"You are a GUI" appears in one line of the records below. Output that line and each one after it, exactly, through the last line.

Start of Provided records

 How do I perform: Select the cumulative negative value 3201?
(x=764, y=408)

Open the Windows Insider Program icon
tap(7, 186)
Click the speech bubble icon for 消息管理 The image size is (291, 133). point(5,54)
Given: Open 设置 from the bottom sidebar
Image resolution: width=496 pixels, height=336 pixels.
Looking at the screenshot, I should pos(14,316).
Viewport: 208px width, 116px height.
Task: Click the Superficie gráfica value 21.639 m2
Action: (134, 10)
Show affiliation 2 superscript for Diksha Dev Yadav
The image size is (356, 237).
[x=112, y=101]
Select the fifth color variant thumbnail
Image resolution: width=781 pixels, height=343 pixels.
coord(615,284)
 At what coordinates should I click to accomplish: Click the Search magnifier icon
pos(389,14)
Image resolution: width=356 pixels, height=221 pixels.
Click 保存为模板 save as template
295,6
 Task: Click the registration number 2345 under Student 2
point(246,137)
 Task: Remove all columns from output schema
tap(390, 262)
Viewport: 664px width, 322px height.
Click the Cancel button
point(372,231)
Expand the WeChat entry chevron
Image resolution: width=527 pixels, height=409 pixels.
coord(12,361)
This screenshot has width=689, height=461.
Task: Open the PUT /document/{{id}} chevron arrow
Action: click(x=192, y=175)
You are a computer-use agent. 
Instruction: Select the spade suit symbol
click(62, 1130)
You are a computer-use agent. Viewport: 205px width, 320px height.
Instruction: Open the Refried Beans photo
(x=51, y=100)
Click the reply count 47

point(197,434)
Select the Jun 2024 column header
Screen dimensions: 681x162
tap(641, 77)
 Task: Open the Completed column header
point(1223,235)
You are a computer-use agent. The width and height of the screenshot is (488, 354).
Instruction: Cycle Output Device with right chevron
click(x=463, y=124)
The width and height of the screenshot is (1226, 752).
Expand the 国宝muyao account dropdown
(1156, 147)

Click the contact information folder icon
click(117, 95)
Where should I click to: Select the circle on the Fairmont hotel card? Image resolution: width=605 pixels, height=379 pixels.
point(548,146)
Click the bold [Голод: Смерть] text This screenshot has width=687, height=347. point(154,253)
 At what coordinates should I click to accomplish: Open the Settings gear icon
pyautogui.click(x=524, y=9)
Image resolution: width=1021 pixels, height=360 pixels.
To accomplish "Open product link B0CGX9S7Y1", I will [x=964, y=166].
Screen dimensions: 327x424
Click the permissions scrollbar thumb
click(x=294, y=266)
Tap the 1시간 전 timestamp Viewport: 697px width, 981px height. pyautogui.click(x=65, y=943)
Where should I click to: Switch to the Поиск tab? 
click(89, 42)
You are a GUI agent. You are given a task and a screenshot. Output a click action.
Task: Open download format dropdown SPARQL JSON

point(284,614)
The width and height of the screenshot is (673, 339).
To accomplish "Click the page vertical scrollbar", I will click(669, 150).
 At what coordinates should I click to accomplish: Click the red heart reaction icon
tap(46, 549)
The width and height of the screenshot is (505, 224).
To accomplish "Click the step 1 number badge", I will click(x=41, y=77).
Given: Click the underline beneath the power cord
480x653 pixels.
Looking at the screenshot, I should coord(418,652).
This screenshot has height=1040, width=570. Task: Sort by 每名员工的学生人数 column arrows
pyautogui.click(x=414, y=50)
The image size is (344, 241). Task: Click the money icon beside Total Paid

End of Provided records

_Answer space_.
You are a GUI agent. You are given a task and a screenshot. Output a click action.
Task: Open download format dropdown SPARQL JSON

point(284,614)
The width and height of the screenshot is (673, 339).
To accomplish "Click the page vertical scrollbar", I will click(669, 150).
 At what coordinates should I click to accomplish: Click the red heart reaction icon
tap(46, 549)
The width and height of the screenshot is (505, 224).
To accomplish "Click the step 1 number badge", I will click(x=41, y=77).
Given: Click the underline beneath the power cord
480x653 pixels.
Looking at the screenshot, I should coord(418,652).
This screenshot has height=1040, width=570. Task: Sort by 每名员工的学生人数 column arrows
pyautogui.click(x=414, y=50)
The image size is (344, 241). Task: Click the money icon beside Total Paid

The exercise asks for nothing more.